## Document text:
---

All of lore.kernel.org
 help / color / mirror / Atom feed
From: Ilya Dryomov <idryomov@gmail.com>
To: Chris Dunlop <chris@onthe.net.au>
Cc: ceph-devel@vger.kernel.org
Subject: Re: rbd unmap fails with "Device or resource busy"
Date: Wed, 21 Sep 2022 12:40:54 +0200	[thread overview]
Message-ID: <CAOi1vP__Mj9Qyb=WsUxo7ja5koTS+0eavsnWH=X+DTest4spaQ@mail.gmail.com> (raw)
In-Reply-To: <20220921013629.GA1583272@onthe.net.au>

On Wed, Sep 21, 2022 at 3:36 AM Chris Dunlop <chris@onthe.net.au> wrote:
>
> Hi Ilya,
>
> On Mon, Sep 19, 2022 at 12:14:06PM +0200, Ilya Dryomov wrote:
> > On Mon, Sep 19, 2022 at 9:43 AM Chris Dunlop <chris@onthe.net.au> wrote:
> >>> On Tue, Sep 13, 2022 at 3:44 AM Chris Dunlop <chris@onthe.net.au> wrote:
> >>>> What can make a "rbd unmap" fail, assuming the device is not
> >>>> mounted and not (obviously) open by any other processes?
> >>
> >> E.g. maybe there's some way of using ebpf or similar to look at the
> >> 'rbd_dev->open_count' in the live kernel?
> >>
> >> And/or maybe there's some way, again using ebpf or similar, to record
> >> sufficient info (e.g. a stack trace?) from rbd_open() and
> >> rbd_release() to try to identify something that's opening the device
> >> and not releasing it?
> >
> > Attaching kprobes to rbd_open() and rbd_release() is probably the
> > fastest option.  I don't think you even need a stack trace, PID and
> > comm (process name) should do.  I would start with something like:
> >
> > # bpftrace -e 'kprobe:rbd_open { printf("open pid %d comm %s\n", pid,
> > comm) } kprobe:rbd_release { printf("release pid %d comm %s\n", pid,
> > comm) }'
> >
> > Fetching the actual rbd_dev->open_count value is more involved but
> > also doable.
>
> Excellent! Thanks!
>
> tl;dr there's something other than the open_count causing the unmap
> failures - or something's elevating and decrementing open_count without
> going through rbd_open and rbd_release. Or perhaps there's some situation
> whereby bpftrace "misses" recording calls to rbd_open and rbd_release.

---

## Tasks to perform:
a) Turn the rows below, starting at their first line and ending at the line that contains "pyautogui.click(x=925, y=232)", into a Markdown table with the columns Number and Line, leaving out blank lines and the pictures.
b) Go on with the mailing-list message about the failing rbd unmap from where it stops.

---

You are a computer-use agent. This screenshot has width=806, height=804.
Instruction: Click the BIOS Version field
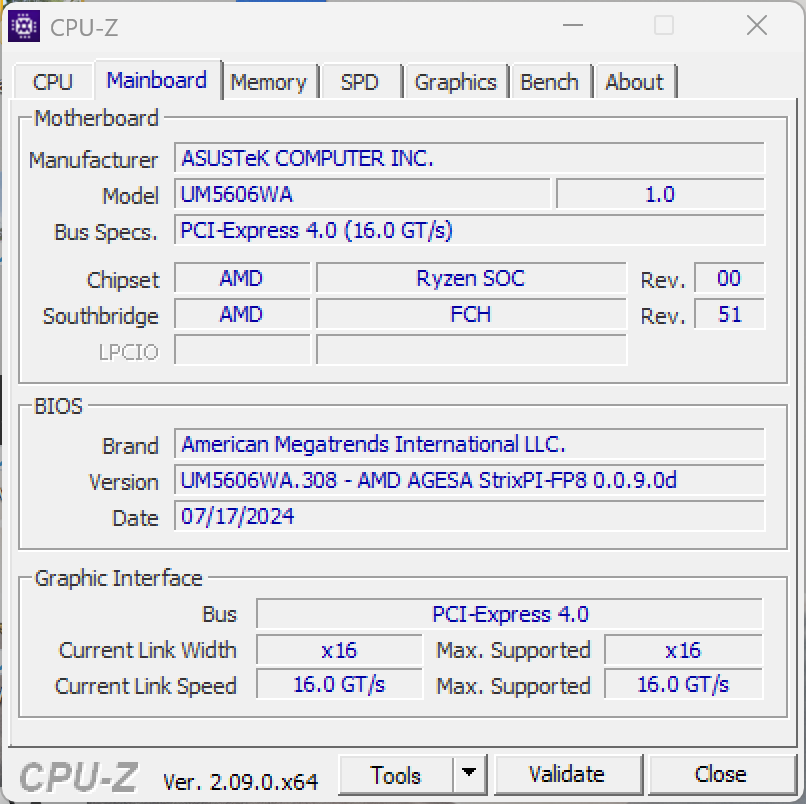469,481
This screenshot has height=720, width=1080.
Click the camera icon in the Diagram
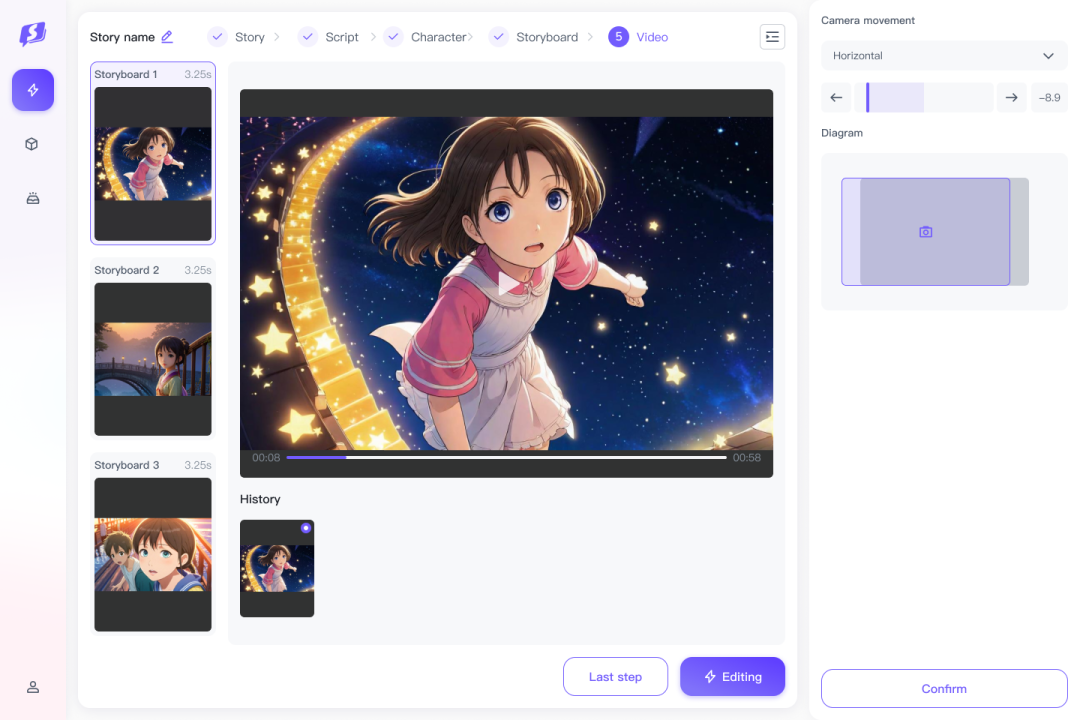pyautogui.click(x=925, y=232)
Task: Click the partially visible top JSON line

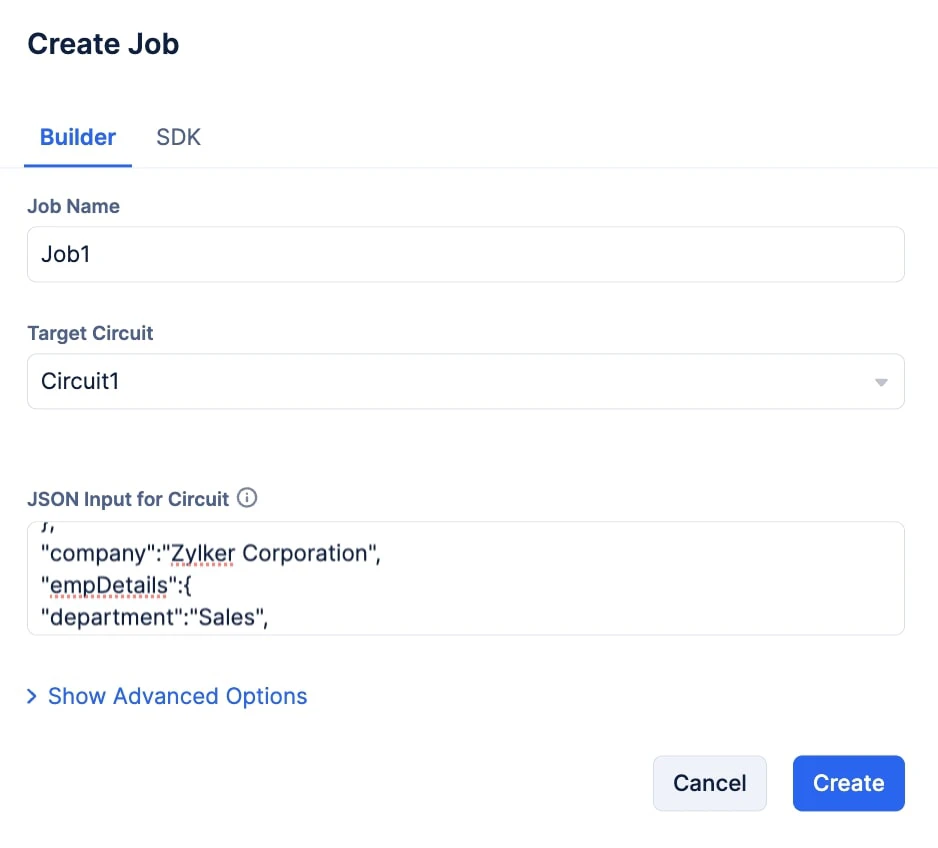Action: 48,527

---

## Outputs in order:
a)
| Number | Line |
|---|---|
| 1 | You are a computer-use agent. This screenshot has width=806, height=804. |
| 2 | Instruction: Click the BIOS Version field |
| 3 | 469,481 |
| 4 | This screenshot has height=720, width=1080. |
| 5 | Click the camera icon in the Diagram |
| 6 | pyautogui.click(x=925, y=232) |

b)
>
> FYI, the production process is:
>
> - create snapshot of rbd
> - map
> - mount with ro,norecovery,nouuid (the original live fs is still mounted)
> - export via NFS
> - mount on Windows NFS client
> - process on Windows
> - remove Windows NFS mount
> - unexport from NFS
> - unmount
> - unmap
>
> (I haven't mentioned the NFS export previously because I thought the
> issue was replicable without it - but that might simply have been due to
> the 'pvs' issue which has been resolved.)
>
> I now have a script that mimics the above production sequence in a loop
> and left it running all night. Out of 288 iterations it had 13 instances
> where the unmap was failing for some time (i.e. in all cases it
> eventually succeeded, unlike the 51 rbd devices I can't seem to unmap at
> all without using --force). In the failing cases the unmap was retried
> at 1 second intervals. The shortest time taken to eventually umap was
> 521 seconds, the longest was 793 seconds.
>
> Note, in the below I'm using "successful" for the tests where the first
> unmap succeeded, and "failed" for the tests where the first unmap
> failed, although in all cases the unmap eventually succeeded.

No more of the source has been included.